New chief executive revealed planned savings late last week
Swiss insurer Zurich Insurance Group has told investors it is planning to cut costs by around $1.5bn over the next few years.
The carrier’s new chief executive, Mario Greco, revealed the plans at an investor day on 17 November. He said that the savings are planned to be made by 2019 and will include a comprehensive review of the global insurer’s IT systems and contracts and shared services procurement processes.
The programme will see Zurich’s annual costs reduced from $10.3bn in 2015 to $8.8bn by 2019. The insurer estimates that IT-related savings in the next three years will account for between $500-$700m of this total. Greco said this would be achieved by reducing the number of IT systems Zurich operates and increasing its use of data analytics to improve pricing, as well as using cognitive computing to improve customer service.

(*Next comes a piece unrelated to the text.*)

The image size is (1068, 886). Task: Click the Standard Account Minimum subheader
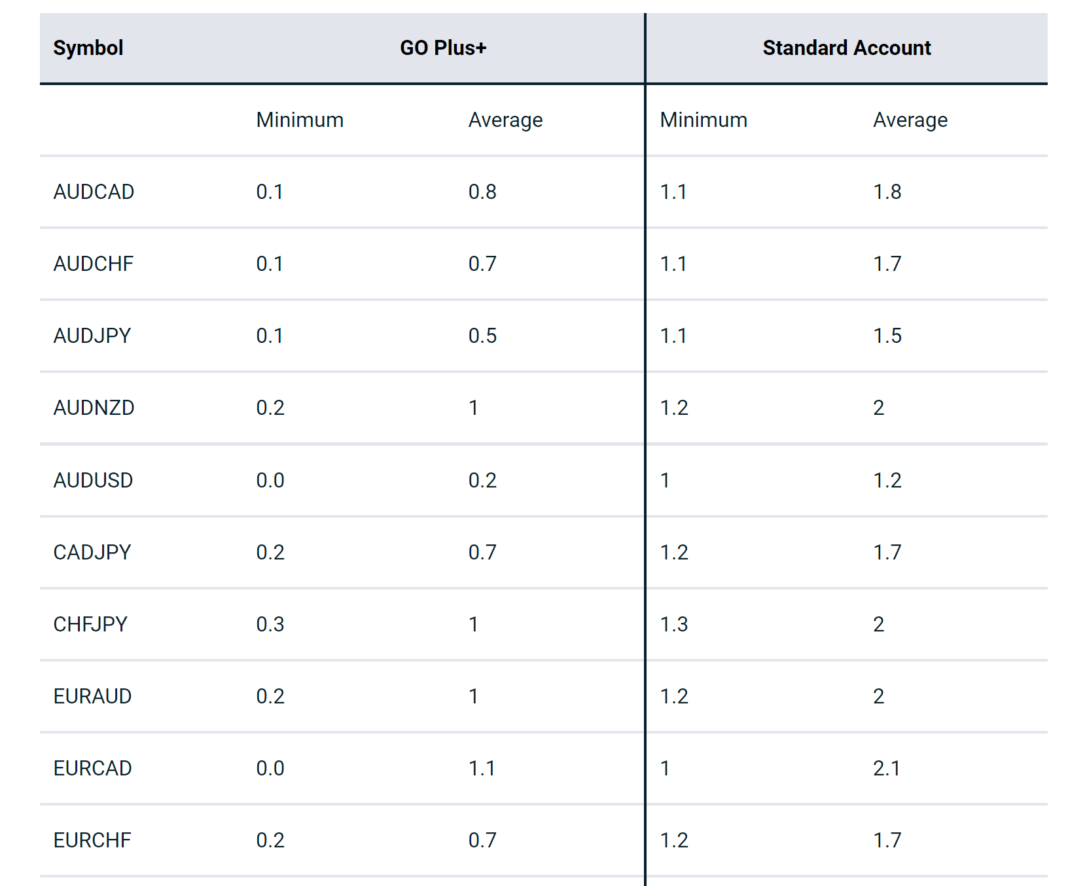(x=703, y=120)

Zurich announced other targets for the next three years, including a business operating profit after tax return on equity in excess of 12% from 2017, which would continue to grow over the period. Also, it said it would implement a new dividend policy with a target payout ratio of around 75% of net income after tax attributable to shareholders. A dividend proposal to shareholders of CHF17 a share will be maintained while growing towards the target payout range.
Greco said: “Zurich is a very strong insurance group, with a leading global position in commercial insurance, excellent capital strength and a very trusted brand. In the next three years, we will focus on execution to increase business profitability through delivering high-quality earnings.
“We will also differentiate ourselves by delivering first-class client service. We are reshaping the business for new market realities and to best equip us for future success. We will become stronger as the competitive landscape shifts, establishing a sound base for future growth.”